Here below you can find the text that we presented at (re)Actor3 and HCI2008 explaining the theories and concept of the installation and of DegradArte.

people using DpSdC

people using DpSdC

ABSTRACT

Degradazione per Sovrapposizione di Corpi (DpSdC) investigates on interaction mechanisms created using low cost DIY technologies, aiming at the creation of emotional environments that can be used to break the users’ inhibitory barriers to narratively access dialogue on socio-political issues.

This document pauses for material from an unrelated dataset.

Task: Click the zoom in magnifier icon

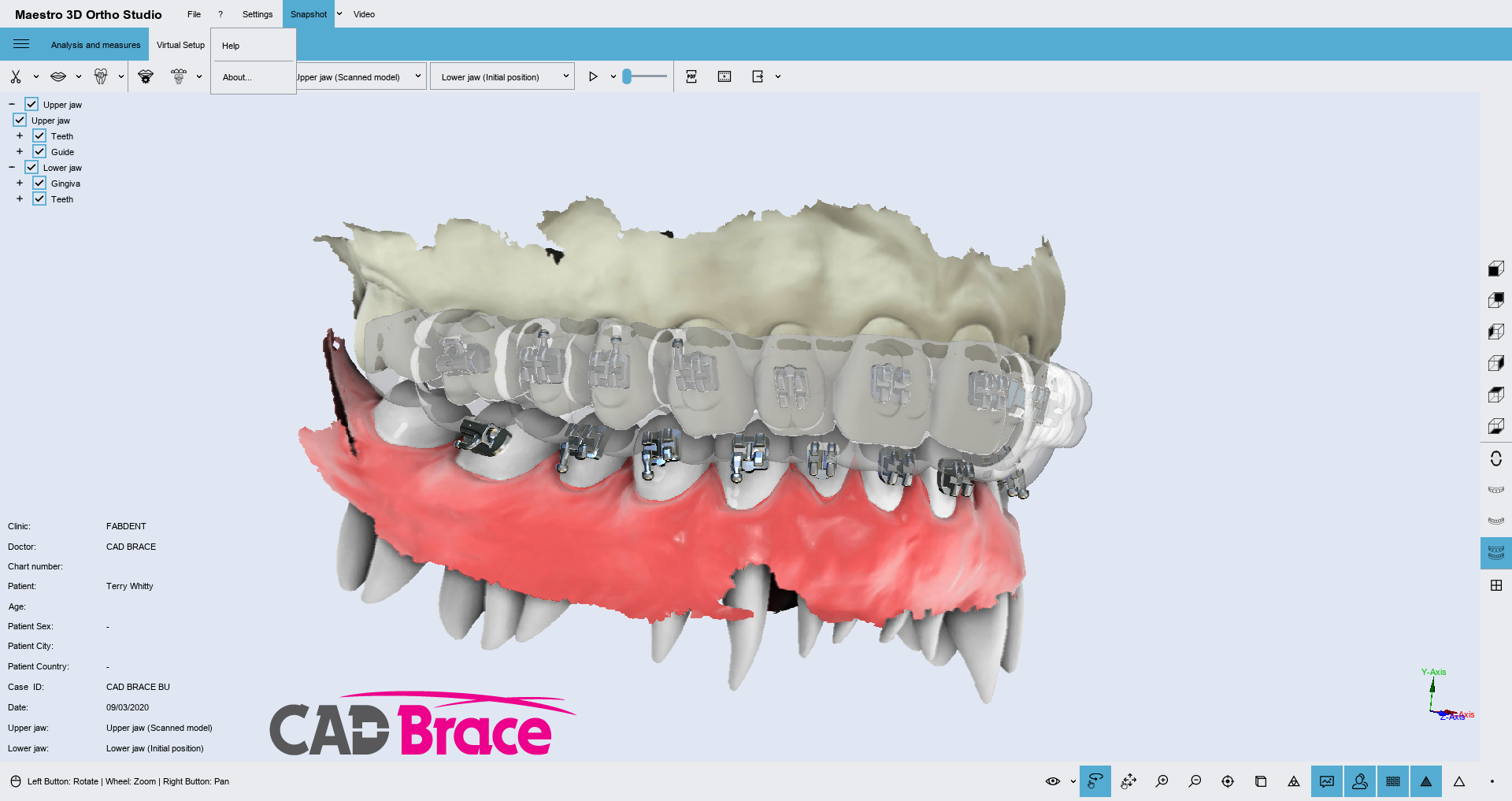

Categories and Subject Descriptors:

J.4.3 [Computer Applications]: Social and Behavioral Sciences – Psychology, Sociology.

General Terms:

Algorithms, Performance, Design, Economics, Experimentation, Human Factors, Legal Aspects.

Keywords:

interaction, emotion, design, copyright, perception, inhibition.

Links:

the report from (re)Actor3 with some videos

the original version of the installation

INTRODUCTION

In DpSdC common household gestures become extraordinary ones. DpSdC is an experiment in interaction design using an emotional approach to technology to break the inhibitory barriers commonly found in the visitors of an exhibit. Classical arts and media left their mark on the fruition processes of contents and experiences: visitors embrace passive roles and limit themselves to visually browsing what they see shown in the museum, festival, or movie theater. This passive condition propagates to everyday life, where the audiences of the information flows (be them on television or on the internet) only partially grasp the possibilities for interaction. Socially, interaction with information and with experiences means the possibility for critical mindsets to form in the users’ perception. Contemporary technologies offer the possibilities for these forms of social activeness to develop and to be truly accessible. Yet streams of inhibitory and practical barriers have to be bypassed to let these possibilities be broadly available. This is true for all the parties involved. The developers of technologies must gain the technical competences needed to create effective products. The skills involved are not only to be found in the technical knowledge needed to create hardware and software, but also the ones needed to research on the neuro-psychological levels of user interaction, on product design, on the economic and production models that the new technologies enact. Also, technologies can be expensive, and the alternative, more accessible techniques, often embracing “Do It Yourself” production paradigms, can only be learned by social interaction of some kind with other developers, building communities and communication channels based on open source practices and free licensing schemes.
The users of technologies are often faced to systems/interfaces/artifacts that they don’t technically or conceptually understand, or that they find boring or only partially engaging, or that don’t confront with issues that they perceive as relevant or, even, interesting. Or, on the other side, they are sometimes simply used to having passive experiences with contents and information. DpSdC is an experiment trying to assess all of these issues. A low-cost, low-technology, recycling, DIY approach is used to create an interactive environment that uses common, well-known household gestures to create a fun, entertaining, engaging tool that is used to establish a dialogue on the international debates on the issues related to copyright and intellectual property.
DpSdC has been shown for the first time at the Live Performers Meeting 2008 in Rome, where it was used by hundreds of visitors, with amazing results.
Technique
Visitors can approach the installation from all sides.
The floor of the space is filled with an overhead projection, coming from a standard Personal Computer running a custom software. A standard, low-quality, webcam connected to the PC looks at the installation floor. The camera’s optics have been prepared by removing the infrared (IR) filter, and replacing it with a small square of black photographic film, effectively turning the webcam into a basic, low-cost, IR-sensible device. The scene is lighted by the standard light provided by the projection, by the rest of the environment’s lighting, and by a custom-built IR light source, created by assembling the printed circuit boards (pcb) of 5 recycled television remote controls, hooked to a simple on/off switch and to a power source created by using a series of 9V batteries and a couple of simple electronic components (resistors, capacities, an inductor).

Cleaning up art history

Cleaning up art history

As visitors approach the installation’s floor they are presented with various common household tools: a broom, an ironing board, a feather duster, a vacuum cleaner. Visitors could freely grab any one of these tools to perform the simple gestures we all performed once in every while to tidy up our homes.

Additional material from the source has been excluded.